## PASSAGE
◇ ◇ ◇

Weekly Reading Insights: 
Tazriah-Metsorah 5764


Overview of the Weekly Reading: Tazriah-Metsorah

To be read on 3 Iyar 5764 (April 24 )

Tazriah is the 4th Reading out of 10 in Leviticus and 27th overall, and 48th out of 54 in overall length.
Metzorah is the 5th Reading out of 10 in Leviticus and 28th overall, and 41th out of 54 in overall length.
Leviticus Leviticus 12:1-15:33 (Tazria-Metzora); Haftorah: II Kings 7:3-20 (about 4 victims of tsora'at)

Pirkei Avot: Chapter Two

Tazria opens with childbirth laws, followed by a long discussion of the distinguishing signs of tzara’at* on skin, hair, and garments.

◇ ◇ ◇

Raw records
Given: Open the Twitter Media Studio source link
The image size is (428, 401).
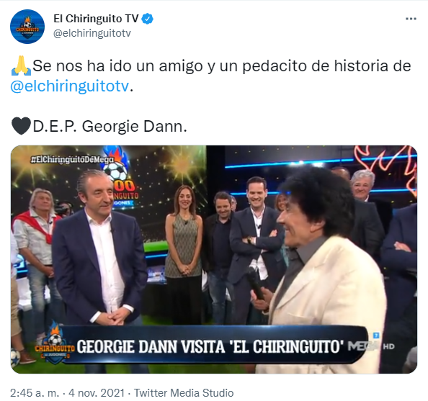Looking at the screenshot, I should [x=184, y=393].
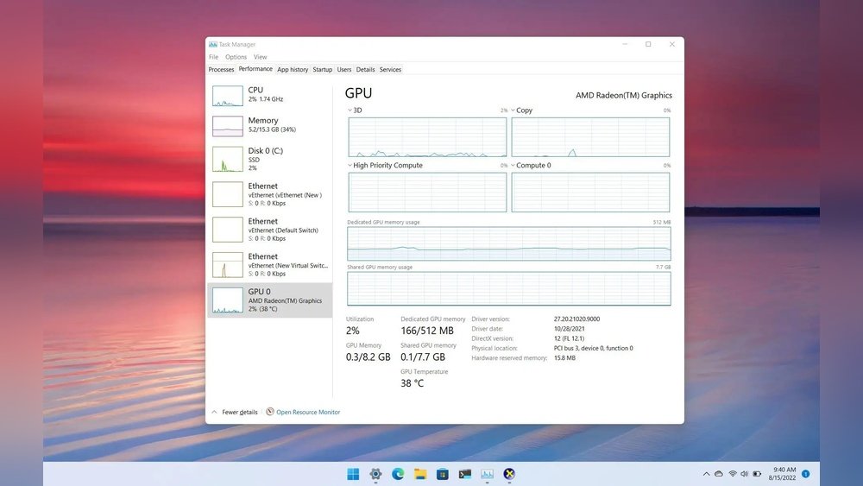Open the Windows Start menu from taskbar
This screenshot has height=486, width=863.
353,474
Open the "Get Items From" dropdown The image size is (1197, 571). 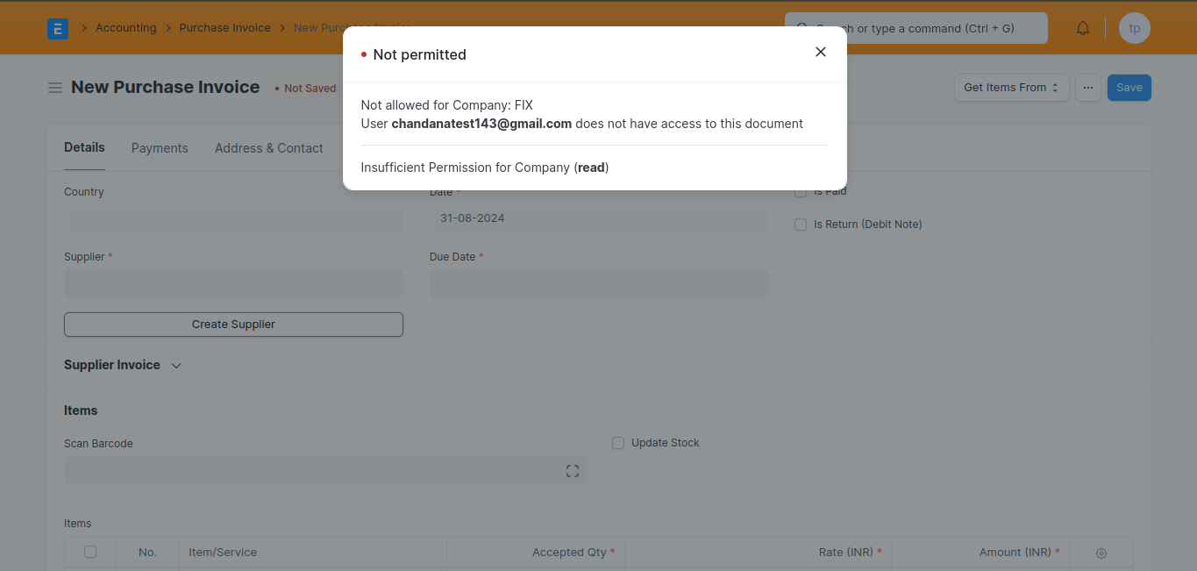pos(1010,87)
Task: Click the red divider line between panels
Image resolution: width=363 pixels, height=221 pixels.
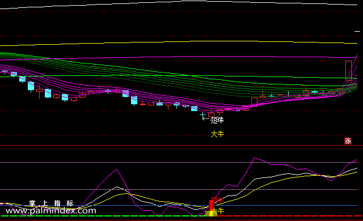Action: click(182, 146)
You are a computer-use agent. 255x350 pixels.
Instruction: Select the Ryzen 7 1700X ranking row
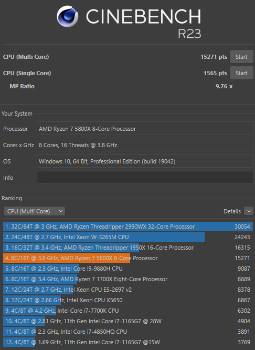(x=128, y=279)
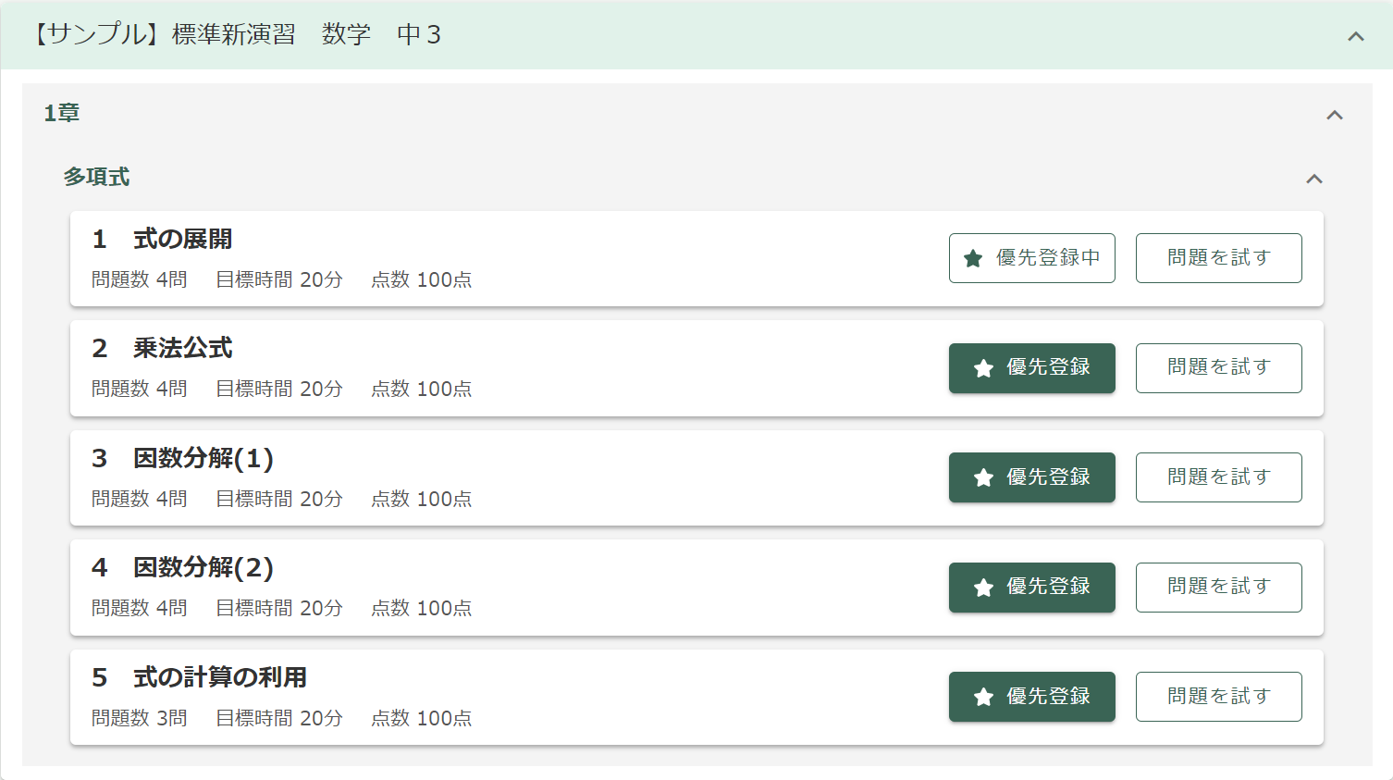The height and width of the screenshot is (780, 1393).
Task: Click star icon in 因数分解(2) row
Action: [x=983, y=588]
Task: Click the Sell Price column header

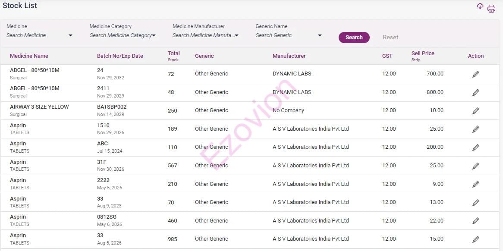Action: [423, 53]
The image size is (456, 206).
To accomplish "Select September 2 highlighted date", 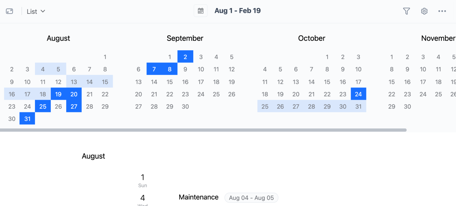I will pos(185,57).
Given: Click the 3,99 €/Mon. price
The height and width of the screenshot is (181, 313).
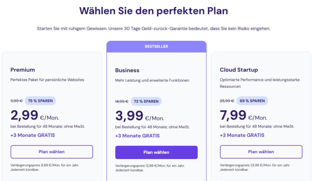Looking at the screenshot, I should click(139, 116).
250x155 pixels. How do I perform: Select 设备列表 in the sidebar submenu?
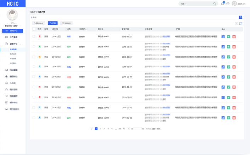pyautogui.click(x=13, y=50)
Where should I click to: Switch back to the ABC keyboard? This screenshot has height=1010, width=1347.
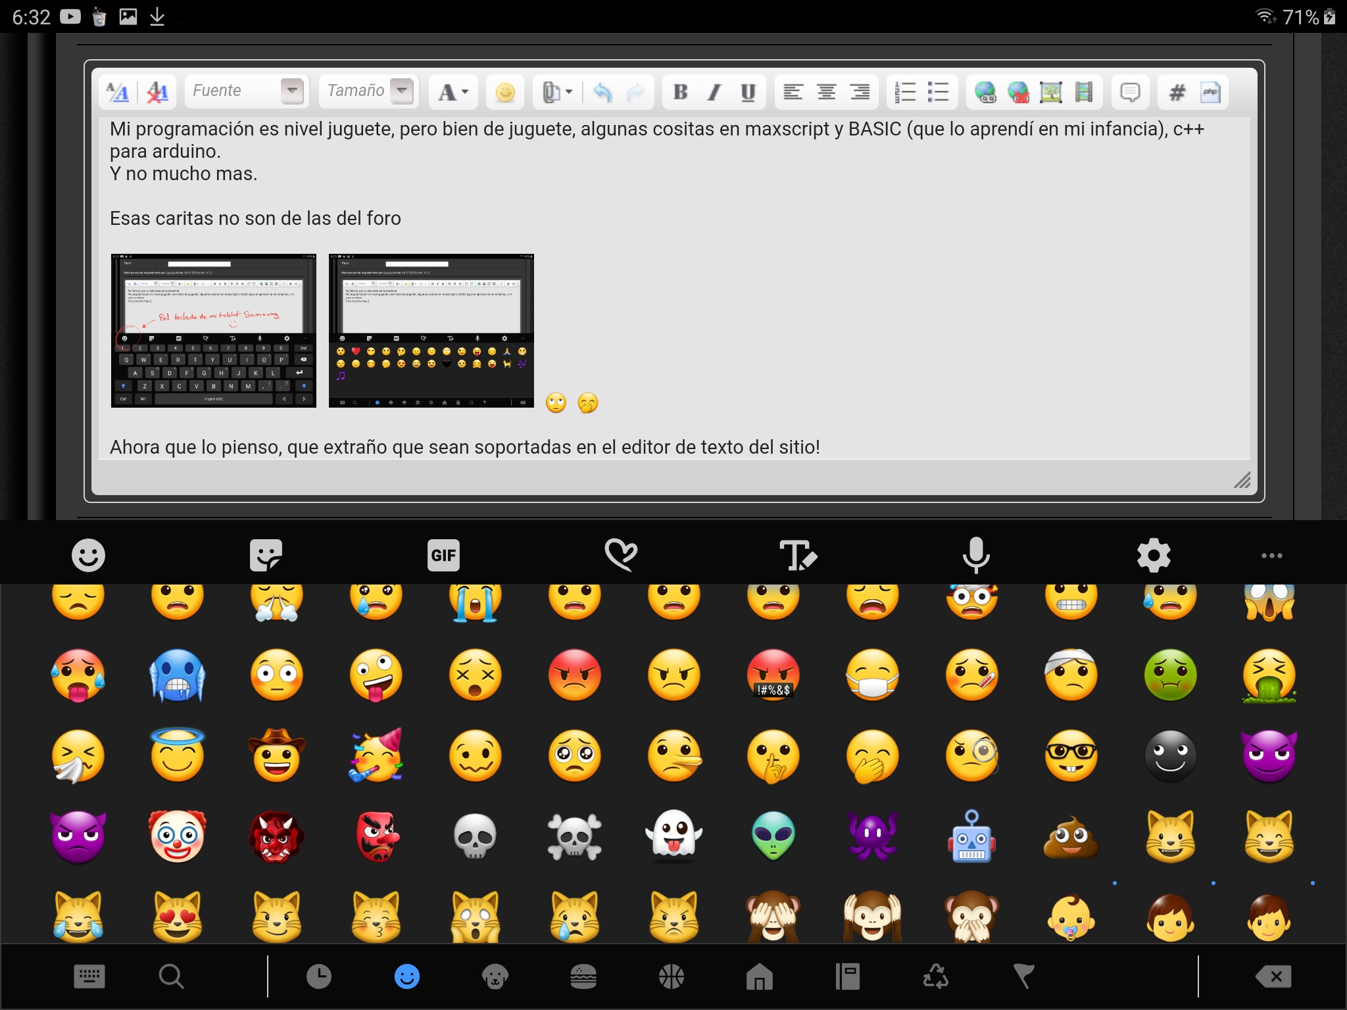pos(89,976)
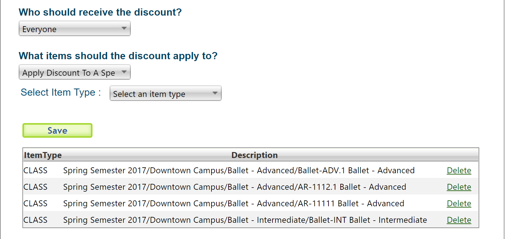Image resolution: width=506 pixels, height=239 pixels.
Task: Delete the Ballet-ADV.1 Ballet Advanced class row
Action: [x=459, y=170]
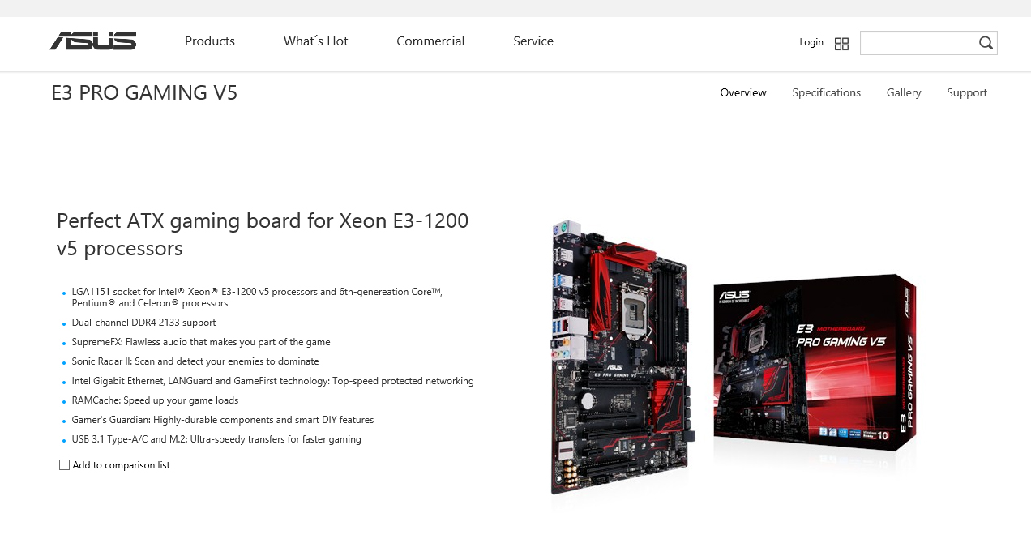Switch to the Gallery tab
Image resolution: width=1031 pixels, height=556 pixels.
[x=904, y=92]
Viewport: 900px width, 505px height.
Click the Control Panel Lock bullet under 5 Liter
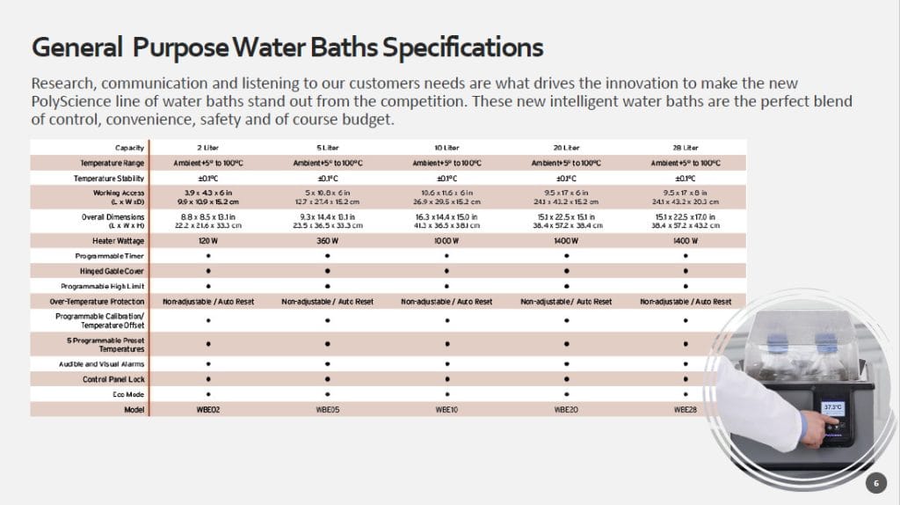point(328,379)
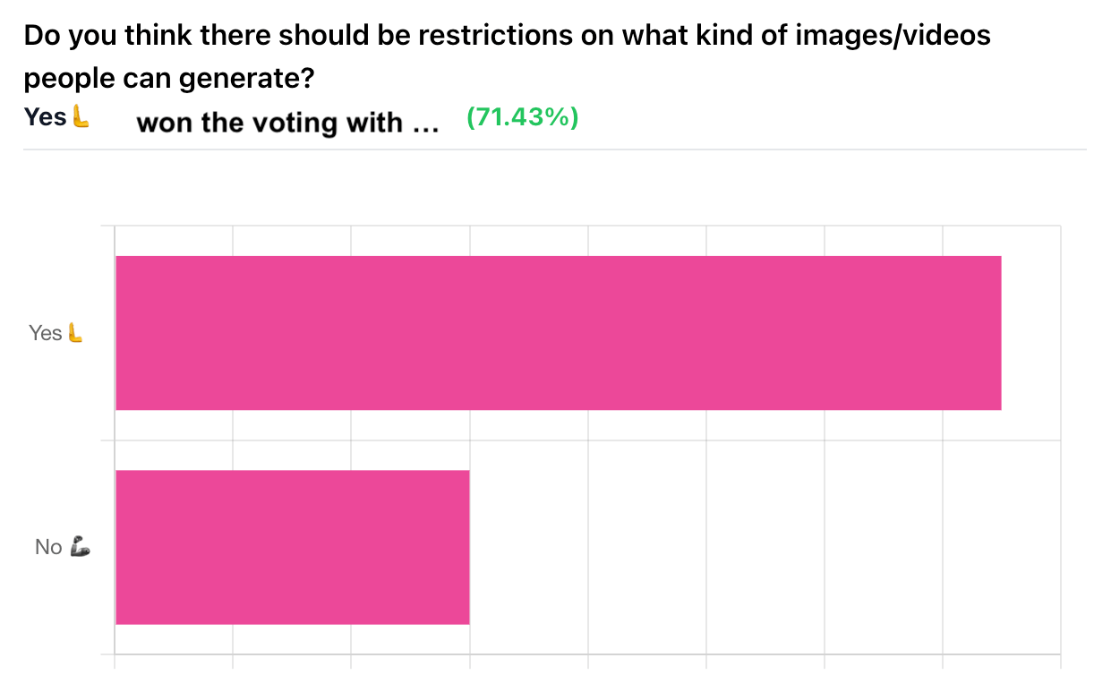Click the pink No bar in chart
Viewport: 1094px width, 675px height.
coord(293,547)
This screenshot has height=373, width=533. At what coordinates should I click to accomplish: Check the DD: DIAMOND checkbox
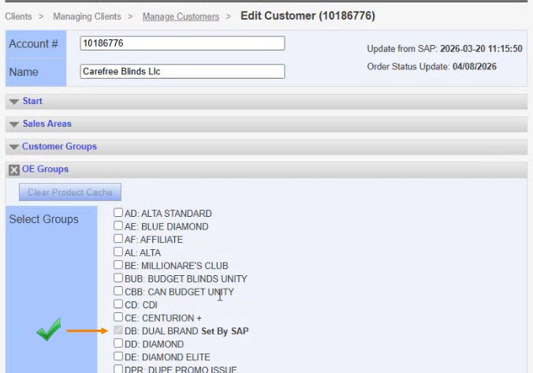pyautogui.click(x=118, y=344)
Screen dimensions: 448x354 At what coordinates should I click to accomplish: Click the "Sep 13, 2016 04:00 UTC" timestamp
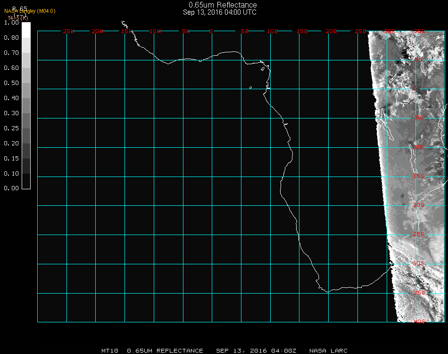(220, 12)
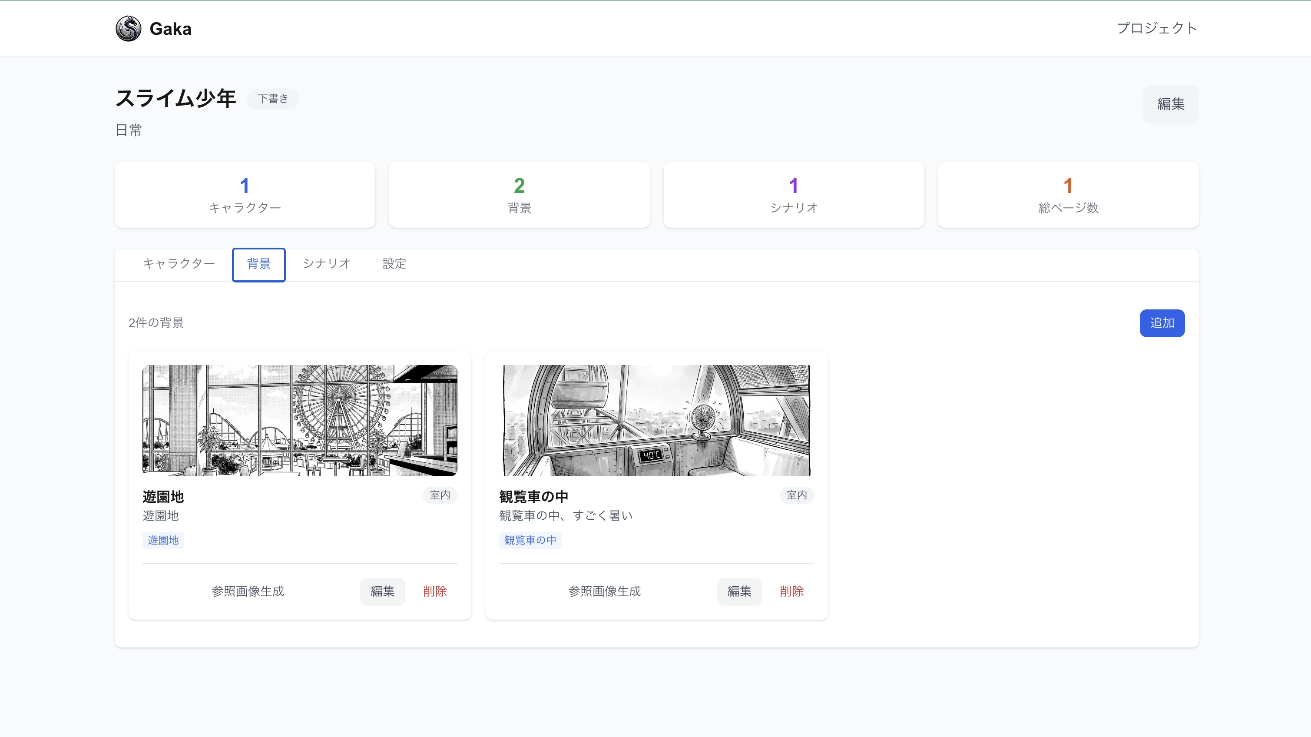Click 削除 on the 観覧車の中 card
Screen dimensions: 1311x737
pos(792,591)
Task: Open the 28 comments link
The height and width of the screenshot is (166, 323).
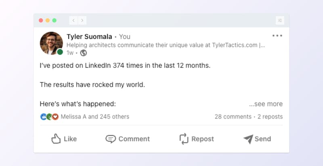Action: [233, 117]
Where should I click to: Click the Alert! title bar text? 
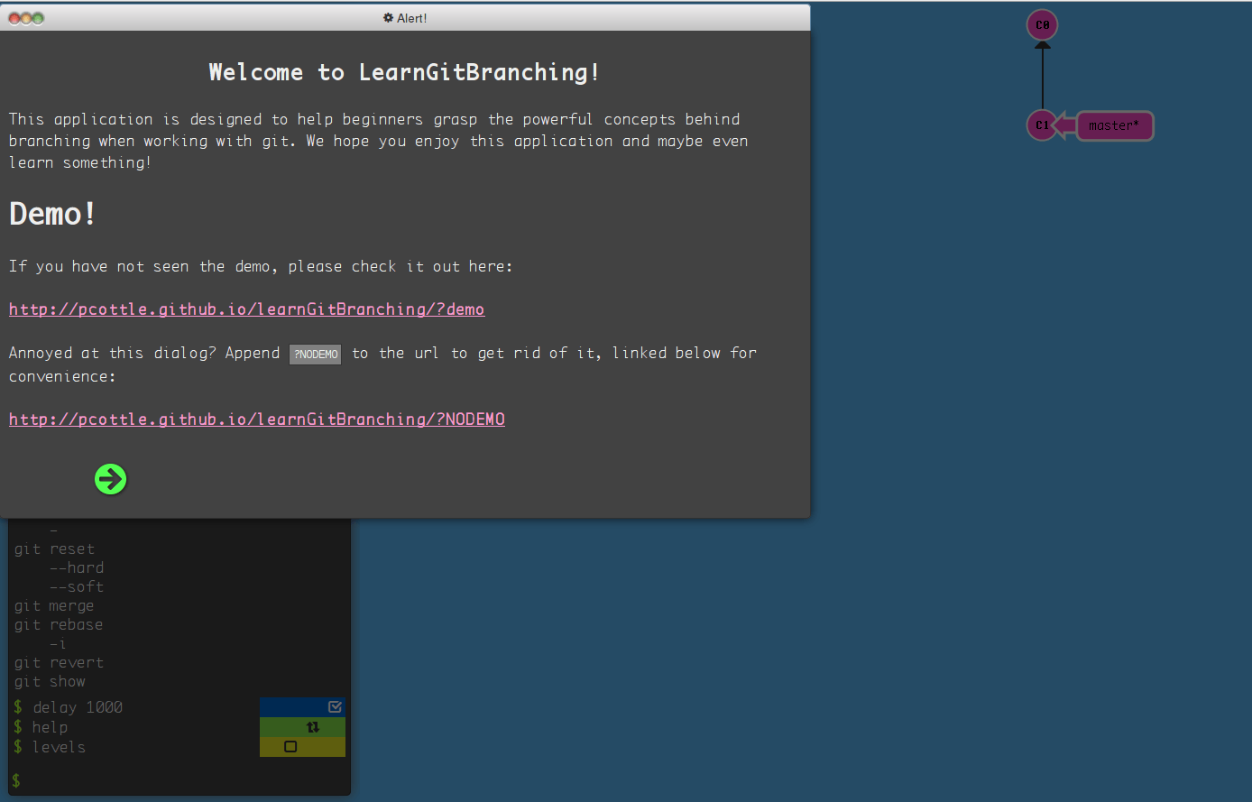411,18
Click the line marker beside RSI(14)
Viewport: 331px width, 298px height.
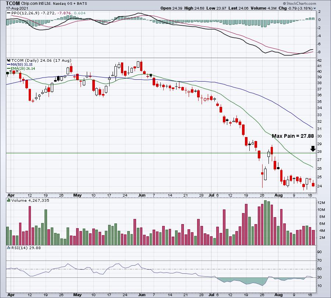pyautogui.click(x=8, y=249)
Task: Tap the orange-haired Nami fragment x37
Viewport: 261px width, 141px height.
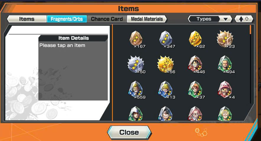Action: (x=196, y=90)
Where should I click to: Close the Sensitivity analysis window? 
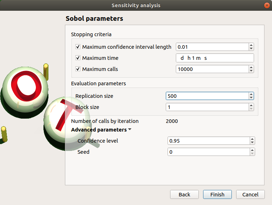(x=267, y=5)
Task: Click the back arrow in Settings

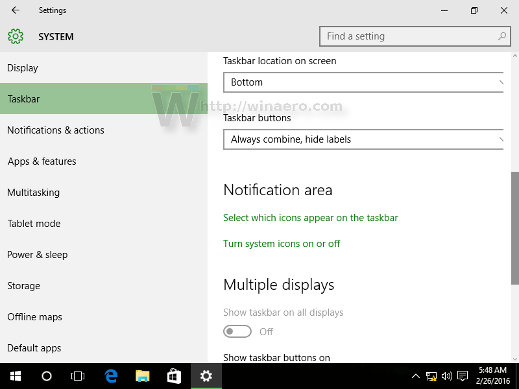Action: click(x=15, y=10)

◇ ◇ ◇

## PROBLEMS AND TASKS
(a) From the Tazriah-Metsorah overview, extract the passage between "To be read on" and "hair, and garments.", inclusive.
(b) Answer these questions from the Tazriah-Metsorah overview:
(i) On what date is the reading to be read?
(ii) Which passage is given as the Haftorah?
(iii) With what laws does Tazria open?

## RESPONSES TO THE EXERCISE
(a)
To be read on 3 Iyar 5764 (April 24 )

Tazriah is the 4th Reading out of 10 in Leviticus and 27th overall, and 48th out of 54 in overall length.
Metzorah is the 5th Reading out of 10 in Leviticus and 28th overall, and 41th out of 54 in overall length.
Leviticus Leviticus 12:1-15:33 (Tazria-Metzora); Haftorah: II Kings 7:3-20 (about 4 victims of tsora'at)

Pirkei Avot: Chapter Two

Tazria opens with childbirth laws, followed by a long discussion of the distinguishing signs of tzara’at* on skin, hair, and garments.

(b)
(i) 3 Iyar 5764 (April 24)
(ii) II Kings 7:3-20
(iii) Childbirth laws